• **VOCI DI RIFERIMENTO**:
════
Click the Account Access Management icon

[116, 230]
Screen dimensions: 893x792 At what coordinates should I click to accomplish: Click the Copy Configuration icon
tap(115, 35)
════
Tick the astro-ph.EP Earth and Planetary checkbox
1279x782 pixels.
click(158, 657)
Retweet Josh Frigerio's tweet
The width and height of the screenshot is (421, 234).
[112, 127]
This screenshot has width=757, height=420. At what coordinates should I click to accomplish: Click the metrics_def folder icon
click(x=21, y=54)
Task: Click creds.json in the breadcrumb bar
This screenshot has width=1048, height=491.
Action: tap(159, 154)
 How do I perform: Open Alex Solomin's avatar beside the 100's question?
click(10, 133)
════
• **CONSEGNA**:
Nelle righe che vanno da quella che contiene "This screenshot has width=757, height=420." fino a quella che contiene "click(10, 133)", rinomina "screenshot" in "capture" e riporta queste righe per intero, senza altre modifiche.

• **RISULTATO**:
This capture has width=757, height=420. At what coordinates should I click to accomplish: Click the metrics_def folder icon
click(x=21, y=54)
Task: Click creds.json in the breadcrumb bar
This capture has width=1048, height=491.
Action: tap(159, 154)
 How do I perform: Open Alex Solomin's avatar beside the 100's question?
click(10, 133)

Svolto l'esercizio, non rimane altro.